Seaborn

Seaborn#

seaborn is a wrapper around matplotlib that helps you to build more complex plots with far fewer lines of code.

import numpy as np
import pandas as pd
import seaborn as sns
import matplotlib.pyplot as plt

import sklearn.datasets

Box plot#

The box plot is a kind of plot for which seaaborn is truly a game changer. It wraps up the most common configuration details into just one function: seaborn.boxplot. Check the seaborn.boxplot page in the oficial documentation.


The following cell generates a typical dataset that is supposed to be explained with boxplots.

X, y = sklearn.datasets.make_classification(
    n_samples=120, n_features=2, n_informative=2, n_redundant=0,
    n_classes=3, n_clusters_per_class=1, random_state=42
)
df = pd.DataFrame({
    "Value": X[:, 0],
    "Category": [f"C{i}" for i in y],
    "Subgroup": pd.cut(X[:, 1], bins=2, labels=["Low", "High"])
})

The following cell draws an ugly plot but, it shows the potential you can achieve with just one command.

sns.boxplot(
    data=df,
    x="Category",
    y="Value",
    hue="Subgroup",
    palette="Set2",
    width=0.2,
    fliersize=20,
    gap=8,
    linecolor="red"
)
plt.show()
../_images/1a2c3811b887788cddc64f81190a8fbf8b209eb040cce1f5595f084ad572bbcf.png

Fliers#

A really typicall issue when dealing with boxplots is poor representation of the general distribution due to a small number of ouliers that change the scale of the entire plot.

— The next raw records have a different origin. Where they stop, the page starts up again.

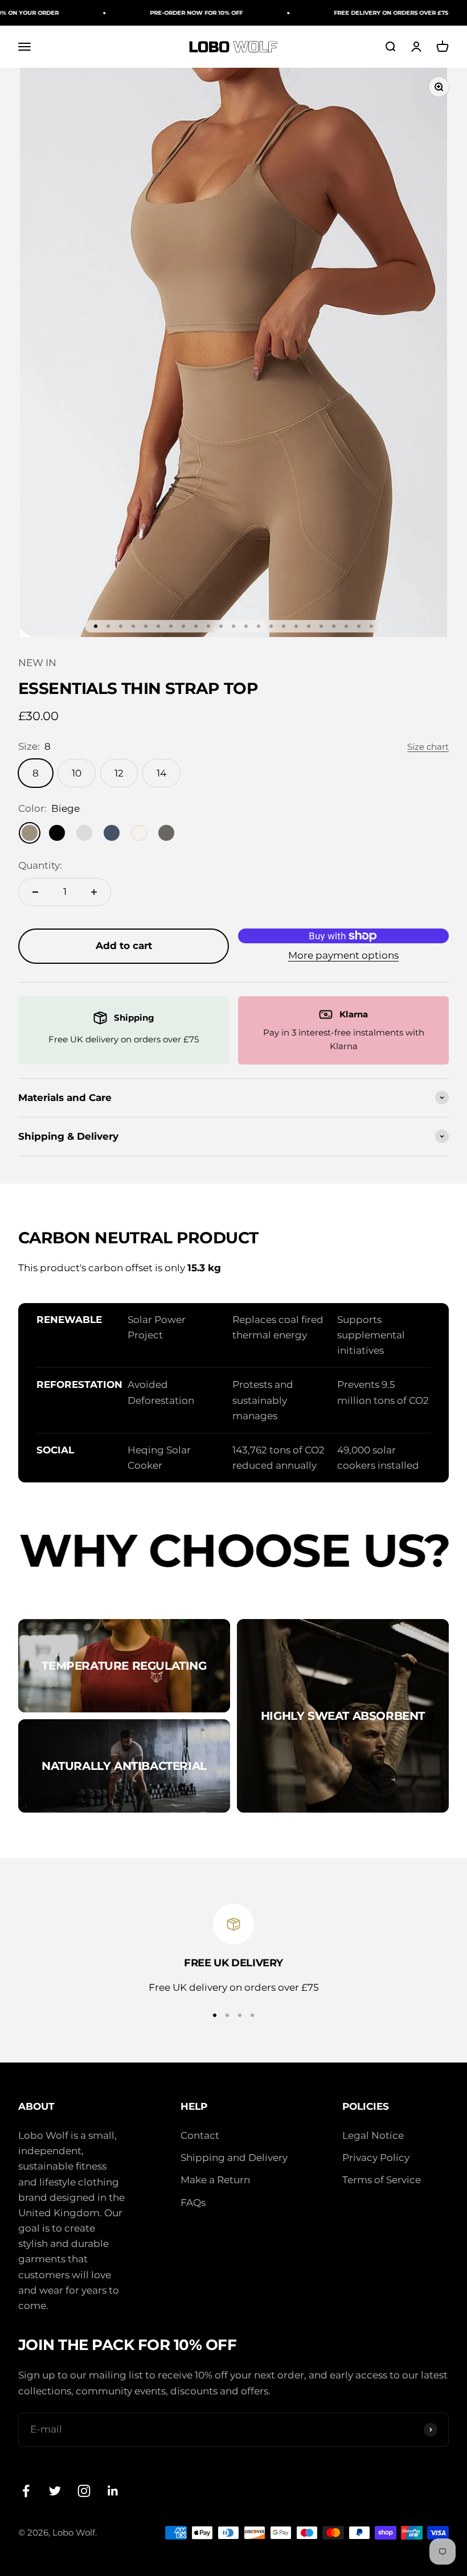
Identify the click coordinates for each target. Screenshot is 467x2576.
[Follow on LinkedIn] (113, 2491)
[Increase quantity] (93, 892)
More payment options (343, 955)
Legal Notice (373, 2135)
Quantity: (40, 865)
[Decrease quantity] (35, 892)
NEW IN (37, 662)
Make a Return (215, 2179)
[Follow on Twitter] (55, 2491)
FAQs (193, 2202)
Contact (200, 2135)
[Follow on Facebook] (26, 2491)
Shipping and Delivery (234, 2157)
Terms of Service (381, 2179)
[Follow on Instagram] (84, 2491)
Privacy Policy (375, 2157)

To prevent the representation of the fliers, use the showfliers=False argument.


The following cell generates a sample that generally follows some distribution, but there is a small number of fliers that ruin the scale representation the general distribution.

One close to the other are represented plots with removed fliers and not.

Show close to each other are represented plots with and without removed fliers.

sample = np.concatenate([
    np.random.normal(0, 1, size=500),
    np.random.normal(200, 10, size=10)
])
plt.subplot(121)
sns.boxplot(sample)
plt.subplot(122)
sns.boxplot(sample, showfliers=False)
plt.show()
../_images/741746355ba5d3d0e08a4f3e3a2cafaf42c13cfcc7f6edcf1409f80a2e4a75ed.png

Regression plot#

The sns.regplot function builds a scatter plot that also includes the linear model fitted to the given data.


The next code builds a linear regression-like dataset and applies sns.regplot to it.

sample_size = 200
x = np.random.normal(0, 5, size=sample_size)
y = 0.3*x + np.random.normal(0, 1, size=sample_size)
sns.regplot(x=x, y=y)
plt.show()
../_images/0ef21e04249ef9e09235cc11647b170970faae3043006013120722d3c4a99555.png

Alongside the regular scatter plot, there is a corresponding linear regression model with confidence intervals.